Pour sa part, l’Union nationale des ordres des avocats (UNOA) a dénoncé «le comportement du président de la 5e chambre pénale» et a «appelé à la libération immédiate de Karim Tabbou». Il faut dire que la cour d’Alger a été particulièrement active cette semaine, malgré une note du ministère de la Justice adressée à toutes les juridictions de suspendre, à titre préventif, leurs audiences à cause du coronavirus.
«Au niveau des juridictions, il s'agit de la suspension des audiences des tribunaux criminels de première instance et d'appel, mais également des audiences correctionnelles des tribunaux et des cours à l'exception de celles des personnes en détention dont les affaires ont été précédemment enrôlées, lesquelles se déroulent en présence exclusive des parties et à huis clos», précise cette note qui date du 17 mars, soit quelques jours à peine avant l’enrôlement du procès de Tabbou.
«Acharnement judiciaire»?
Mercredi 25 mars, la cour d’Alger a une nouvelle fois fait parler d’elle à travers une décision de la chambre d’accusation concernant les dossiers des activistes du Hirak Samir Belarbi et Slimane Hamitouche, ainsi que du journaliste Khaled Drarni, tous trois poursuivis pour «incitation à attroupement non armé et atteinte à l’unité nationale».

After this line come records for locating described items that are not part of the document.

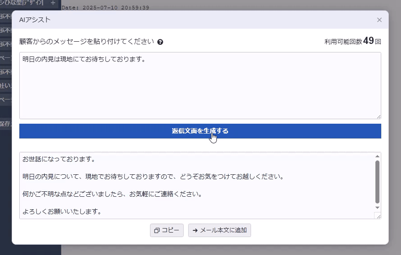Click the help question mark icon
This screenshot has height=255, width=401.
click(x=160, y=42)
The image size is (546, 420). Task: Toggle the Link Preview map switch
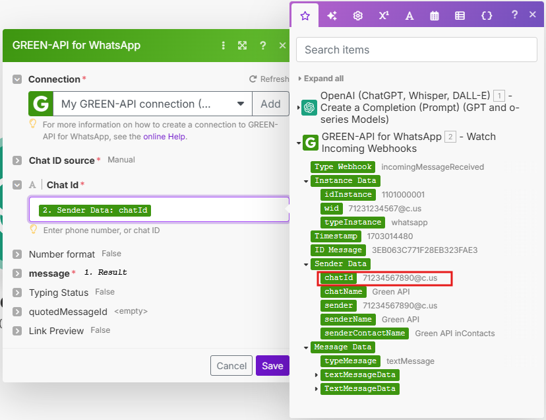pyautogui.click(x=17, y=331)
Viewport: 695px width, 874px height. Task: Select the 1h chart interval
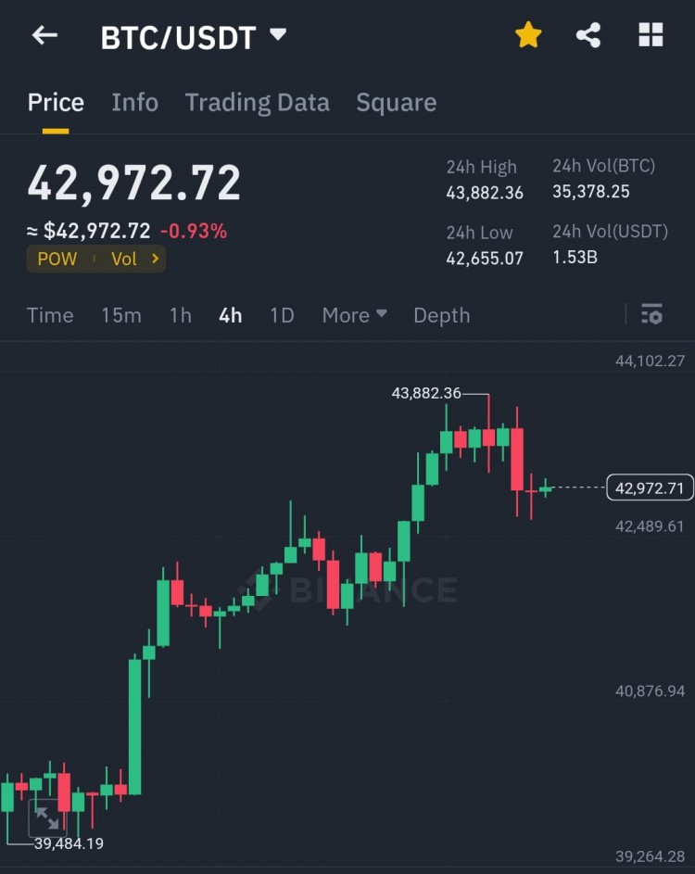click(181, 315)
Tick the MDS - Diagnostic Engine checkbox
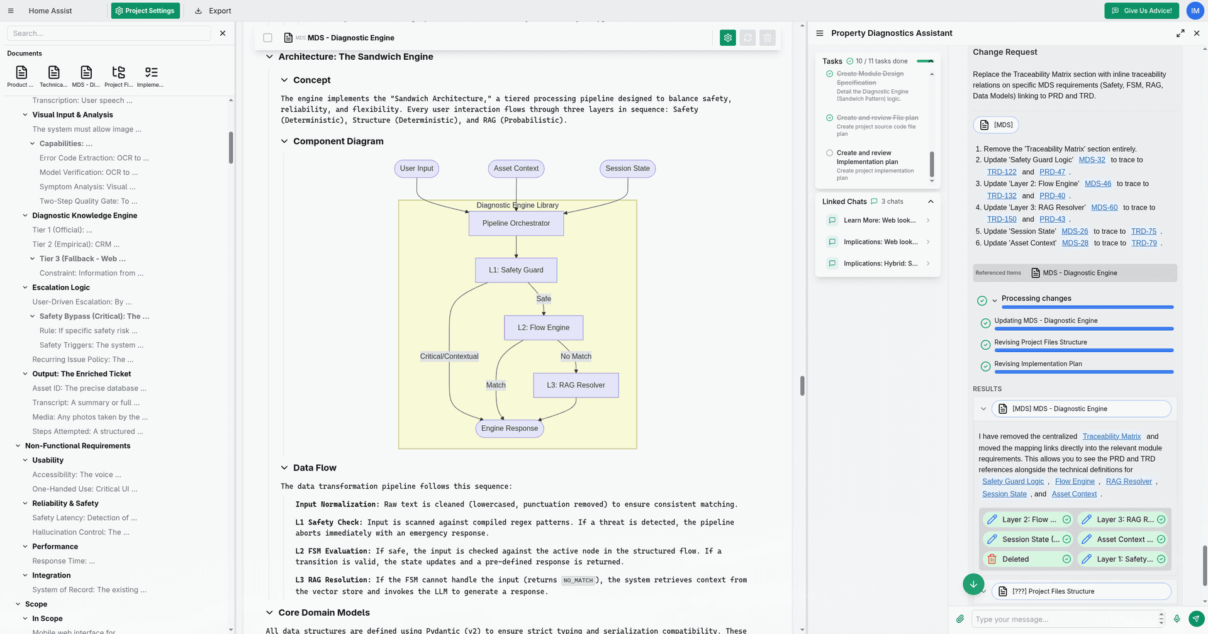Image resolution: width=1208 pixels, height=634 pixels. 268,38
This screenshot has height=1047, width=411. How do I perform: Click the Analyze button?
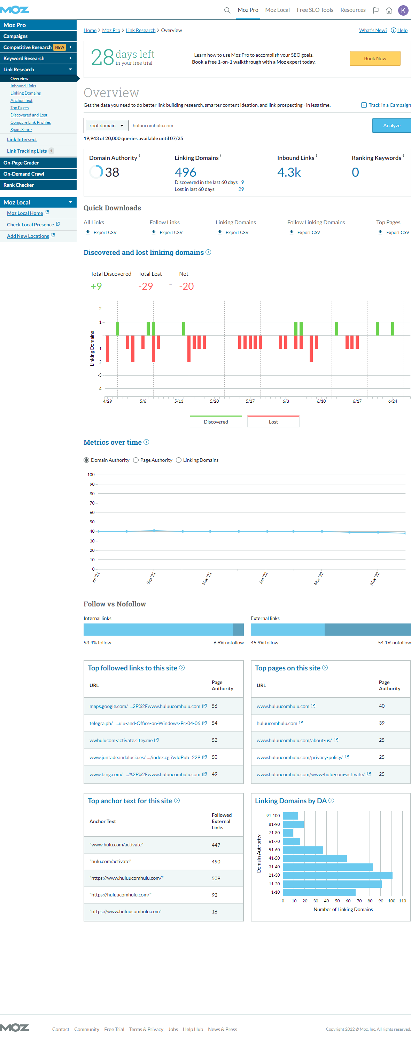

«Il y a une volonté délibérée de maintenir Karim Tabbou en prison. Tabbou, ainsi que plusieurs activistes du Hirak à travers toute l’Algérie, sont victimes de cabales judiciaires. Ces derniers jours, nous assistons également à la multiplication des arrestations, notamment d’étudiants. Le cas de Khaled Drarni est tout aussi grave car il risque de se retrouver en prison alors que la Constitution stipule clairement qu’il ne peut y avoir de peine privative de liberté pour les journalistes. Nous avions pensé, dès le début de l’épidémie du coronavirus, que le pouvoir ne profiterait pas de la situation pour régler ses comptes avec le Mouvement citoyen. Malheureusement, les faits nous ont donné tort», note Saïd Salhi dans une déclaration à Sputnik.
«Clémence» à l’égard des anciens hérauts du système?

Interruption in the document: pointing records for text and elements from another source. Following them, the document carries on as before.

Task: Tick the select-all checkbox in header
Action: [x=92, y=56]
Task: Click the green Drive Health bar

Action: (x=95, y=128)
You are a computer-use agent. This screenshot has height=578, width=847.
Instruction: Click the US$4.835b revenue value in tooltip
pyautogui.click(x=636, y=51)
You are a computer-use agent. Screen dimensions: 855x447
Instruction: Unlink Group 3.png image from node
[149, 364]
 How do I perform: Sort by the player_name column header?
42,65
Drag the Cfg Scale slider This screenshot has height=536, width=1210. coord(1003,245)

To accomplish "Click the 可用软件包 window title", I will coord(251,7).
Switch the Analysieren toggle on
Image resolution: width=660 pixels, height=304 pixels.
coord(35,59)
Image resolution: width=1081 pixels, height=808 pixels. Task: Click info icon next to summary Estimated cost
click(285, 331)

D’un autre côté, l’opinion publique a perçu une certaine «clémence» lors du procès en seconde instance d’anciens responsables politiques et d’hommes d’affaires proches du Président Abdelziz Bouteflika. Poursuivis dans le cadre des affaires dites de l’industrie du montage automobile aux concessionnaires et du financement occulte de la campagne électorale du cinquième mandat, les deux anciens Premiers ministres, Ahmed Ouyahia et Abdelmalek Sellal, ont vu leurs peines confirmées, soit respectivement 15 ans et 12 ans de prison ferme.
Les peines ont été revues à la baisse pour d’autres prévenus, à l’instar des hommes d’affaires Ali Haddad, Hacene Arbaoui et Ahmed Mazouz, condamnés à 4 ans de prison, au lieu de 7 ans. Par ailleurs, la Cour a prononcé la relaxe pour l’ancien ministre des Transports Abdelghani Zaalane qui avait occupé le poste de directeur de campagne pour le cinquième mandat du président Bouteflika.